Dataflows Direct Query
Dataflows would be really useful if you could connect to them via DirectQuery. This would mean that we could query enormous dataflows that are not practical to load to the Data model and can make aggregate dataflows that we load to the Data model.
Unsure if this is possible with the architecture of a Dataflow, but it could be quite handy if it is possible.
I totally support this idea. Right now, I have Dataflow with 55million records. Everytime I need to use this dataflow to create a new report... I am forced to download between 5 to 10 GB of data to my desktop. The initial understanding was the Datasets will establish a live connection to Dataflows. I was disappointed that its not! Here are some screenshots and scenarios I listed:
James Wheeler commented
The reality is that there are two classes of Power BI users.
There are software engineers / data experts that typically own the data sources that feed Power BI. These people have the expertise to write complex queries and do other calculations against the source data. You need to give these people a way to put data from their source into the service efficiently to be used by the other type of user. These people NEVER want to pull the same data from their source more than once for obvious reasons.
The other user is the business analyst. This person typically does not have a background in SQL or programming. They need to be able to use the graphical interface to efficiently transform the raw data that has already been brought into PowerBI by the data source owner.
You can't expect the data source owner to do all the aggregation / filtering / etc against the data before bringing it into Power BI service. It would seem to be the whole reason for Power BI is to enable people who don't have backgrounds in software engineering / SQL to analyze the data.
James Wheeler commented
This functionality is basically essential. All of the data intelligence tools need to work the following way.....
1) Incremental refresh to pull large raw / close to raw data into the service efficiently. Incremental refresh needs to be much more intelligent and robust than it is currently.
2) Transform / query against the raw data already in the service. DO NOT COPY THE OUTPUT SOMEPLACE ELSE!!!!
3) MUST!!!! NOT REQUIRE PREMIUM NODE.
At a high level data ingest should be super efficient. NEVER ingest the same data twice. This means not only being able to detect new data based on a date column but also some mechanism to allow the data source owner to specify how to detect what data has been updated.

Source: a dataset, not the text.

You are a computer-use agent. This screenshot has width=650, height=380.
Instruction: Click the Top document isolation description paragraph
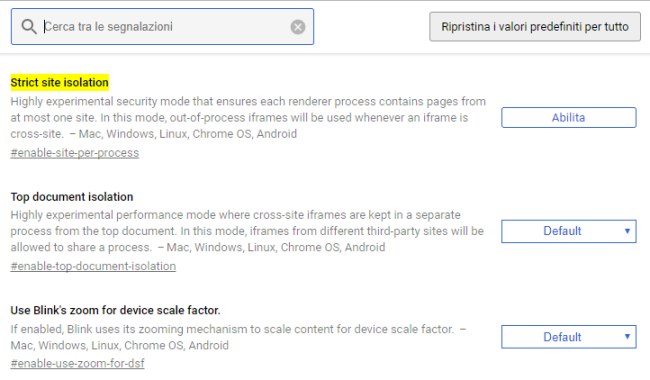(x=247, y=231)
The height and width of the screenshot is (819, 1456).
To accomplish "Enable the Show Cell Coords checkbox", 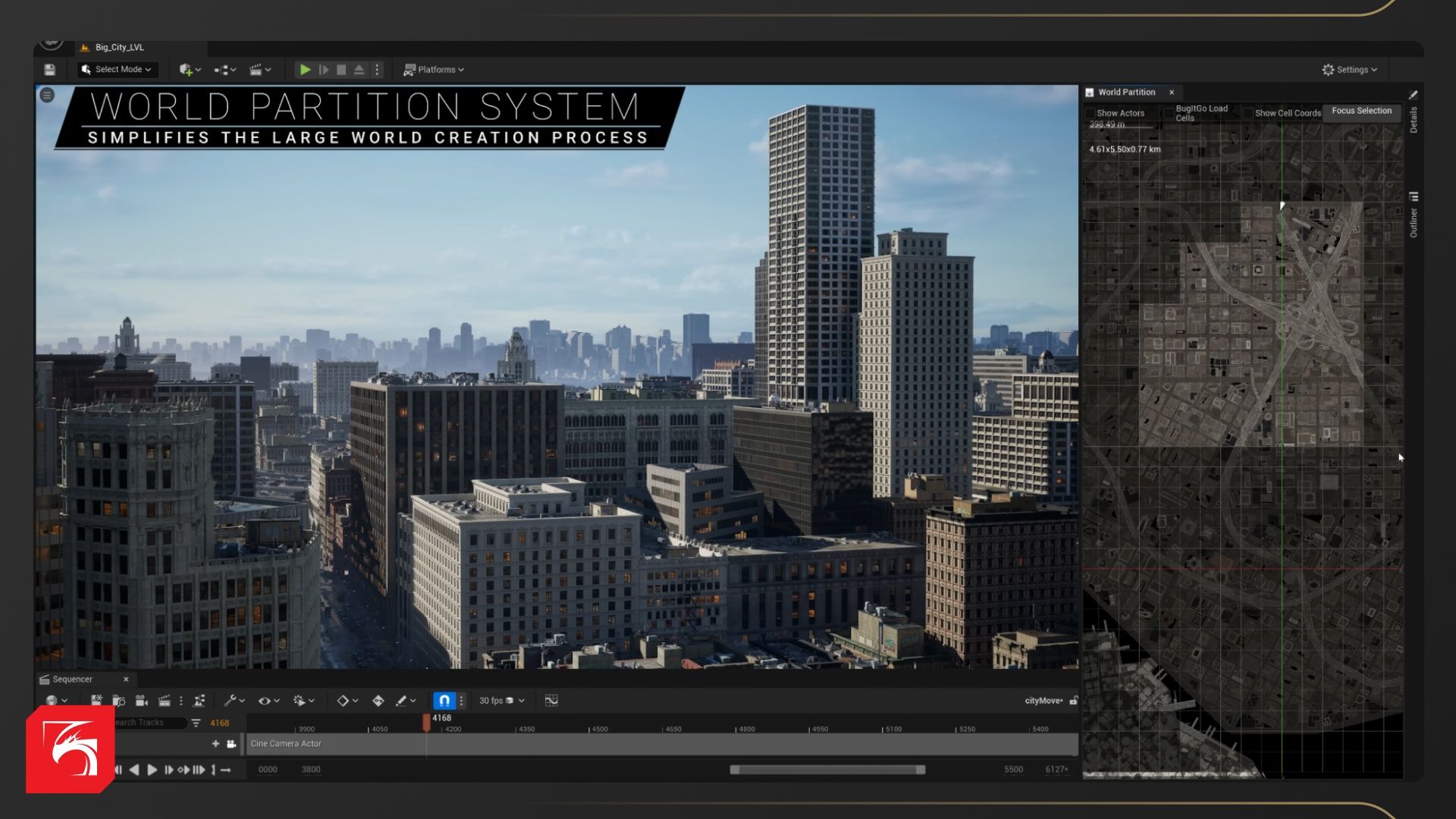I will tap(1248, 114).
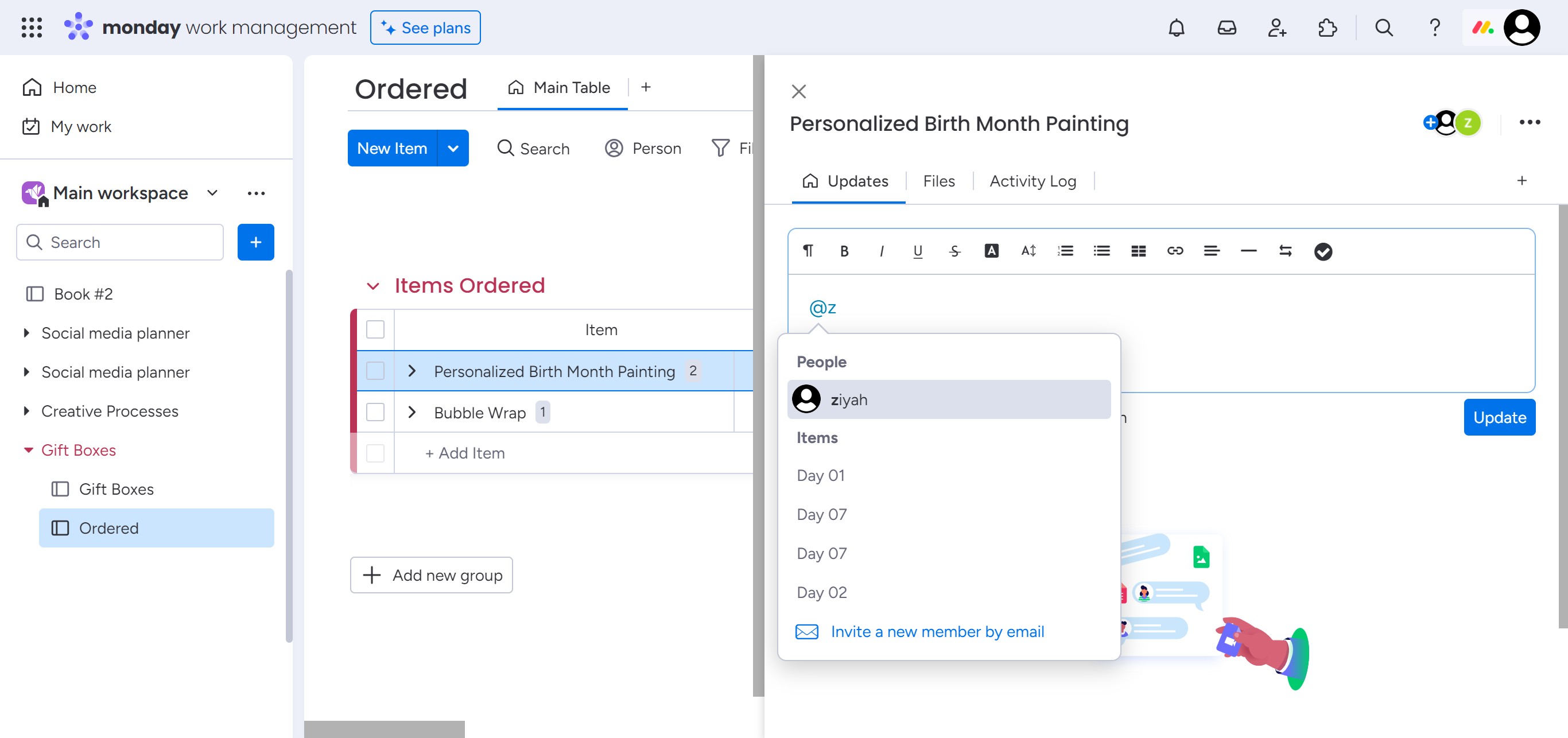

Once data is in service DO NOT make a copy of it anyplace. Only make a copy if the owner of the transform specifically indicates that you can run the transform once and "cache" the output because he/she is certain that the results would never change or is ok with stale results. Default behavior should ALWAYS be something like a live connection to the data imported by the data owner.
Ben f commented
this is a must have
allow for mass data extractions, directly from powerbi interface or with any other method that any analyst could use to receive the record in a given query (email the link to a onedrive share where the dataset will be posted, or fetch xml or....). The current limit of 30k is an important limitation
ok, feature announced at the summit event... but limited to the premium side of Power BI.
so better to go with Azure Data explorer on top of the data lake and we'll have near the same feature for far away lower cost!
April Fu commented
Strongly agree to have this feature!
I agree, this feature is a must have. else we are just doubling our data process and data movement.
Another component is to be able to use the analyse in excel feature but against a dataflow instead of a pbi model. Sometimes I just need to pull a single table of a model into a excel file.
Yes, a really important feature.
and make this working in mix model too, please.
Martin McMillan commented
Can't imagine a better improvement! I'm currently having to import large amounts of data, making the report sluggish. I can't direct query because we don't have the data warehouse.
David Cresp commented
This would certainly be very useful for us as well. Dataflows are a great way to put data in the cloud. Being able to DQ them would be very useful.
The other aspect I am finding the more I tinker with Dataflows is increasing the importance of being able to DQ these for a few reasons. 1) Getting the timing schedules for refreshes has just got a lot more complex - To get a Dataset refreshed you need to have the Dataflow refresh complete to get the latest data, then only after that is finished start refreshing the Dataset to get the latest data. The sequence of timings is going to be complex, plus also time debilitating. My first dataflows are taking around 1 hour to process, and then my datasets after that are taking a bit of time. Waiting a few hours to get the latest data is feeling like a step backwards compared to the refresh times I was getting with my existing models. 2) We can use Dataflows as a way to generate a 'Single Model of Truth' with the data preparation. However, since anyone can modify a DF in their Datasets this also breaks the certainty that the data validity is maintained. By allowing a DQ connection you can be assured that the Single Model of Truth can be maintained.